Um quarto de dormir, no castelo. Desdêmona dorme, no leito. Uma candeia acesa. Entra Otelo.
OTELO — Esta é a causa, minha alma. Oh! Esta é a causa! Não vo-la nomearei, castas estrelas! Esta é a causa! Não quero verter sangue, nem ferir-lhe a epiderme ainda mais branca do que neve e mais lisa que o alabastro. Mas é fatal que morra; do contrário, virá ainda a enganar mais outros homens. Apaga a luz! Depois... Apaga a luz! Se te apagar, ministro flamejante, poderei restituir-te a luz primeira, se vier a arrepender-me. Mas extinta que seja tua luz, ó tu, modelo primoroso da excelsa natureza! de onde o fogo trazer de Prometeu, para dar nova luz à tua chama? Se tua rosa colher, é-me impossível o vital crescimento restituir-lhe: fatal é que feneça. Vou aspirá-la no próprio galho. (Beija-a.) O hálito aromoso, que quase a convencer chegaste a própria Justiça a espedaçar a sua espada! Mais um! Mais um! Se assim ficares, morta, quero tirar-te a vida, e, após, amar-te. Mais outro; será o último; um tão doce jamais foi tão fatal. Chorar preciso lágrimas impiedosas; é celeste meu sofrimento, pois castiga ao que ama. Vai acordar!
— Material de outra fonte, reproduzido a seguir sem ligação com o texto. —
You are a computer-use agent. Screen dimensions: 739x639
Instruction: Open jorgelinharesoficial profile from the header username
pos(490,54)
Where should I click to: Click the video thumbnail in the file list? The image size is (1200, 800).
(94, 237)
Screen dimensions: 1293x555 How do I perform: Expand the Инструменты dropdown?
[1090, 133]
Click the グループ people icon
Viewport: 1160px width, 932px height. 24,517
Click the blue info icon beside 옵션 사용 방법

DESDÊMONA — Quem está aí? Otelo?
OTELO — Sim, Desdêmona.
DESDÊMONA — Não vindes para o leito, meu senhor?
OTELO — Desdêmona, rezastes esta noite?
DESDÊMONA — Oh, decerto, senhor!
OTELO — Se vos lembrardes de alguma falta não perdoada ainda pelo céu e sua graça, cuidai logo de tê-la redimida.
DESDÊMONA — Ó meu senhor! Que pretendeis dizer com isso?
OTELO — Bem; fazei o que vos disse e sede breve. Passarei nesse em meio; não desejo trucidar-vos o espírito manchado. Não pelo céu! Não vos matarei a alma.
DESDÊMONA — Quê! Falais em matar?
OTELO — Sim, é isso mesmo.
DESDÊMONA — Então que o céu de mim tenha piedade.
OTELO — Amém, de coração.
DESDÊMONA — Se assim falais, é que não pretendeis matar-me agora.
OTELO — Hum!
DESDÊMONA — Contudo, sinto medo, pois terrível sois sempre, quando revirais os olhos dessa maneira. A causa desse medo, não sei dizê-lo, pois não sou culpada; porém sinto que tenho muito medo.
OTELO — Pensa nos teus pecados.
DESDÊMONA — Só consistem no amor que vos dedico.
OTELO — Pois por ele vais agora morrer.
DESDÊMONA — É contra a natureza dar a morte a alguém por ter amor. Ah! Por que causa mordeis o lábio assim? Toda a postura tendes ora abalada, por alguma sanguinária paixão. É mau agouro; contudo espero, espero que nenhuma ameaça me comine.
OTELO — Paz e aquieta-te.
DESDÊMONA — Estou quieta. Que é que há?
OTELO — O lenço que te dei, que eu tanto amava, a Cássio o deste?
DESDÊMONA — Não, por minha vida, por minha alma, não o dei. Mandai chamá-lo e interrogai-o.
OTELO — Juízo, querida alma, não jures falso, pois estás agora no teu leito de morte.
DESDÊMONA — Sim, no leito, mas não para morrer.
OTELO — Sim, neste instante. Assim, confessa francamente a culpa, pois se com juramentos contestasses ponto por ponto, em nada isso alterara ou sustara o propósito em que me acho e que gemer me faz. Urge que morras.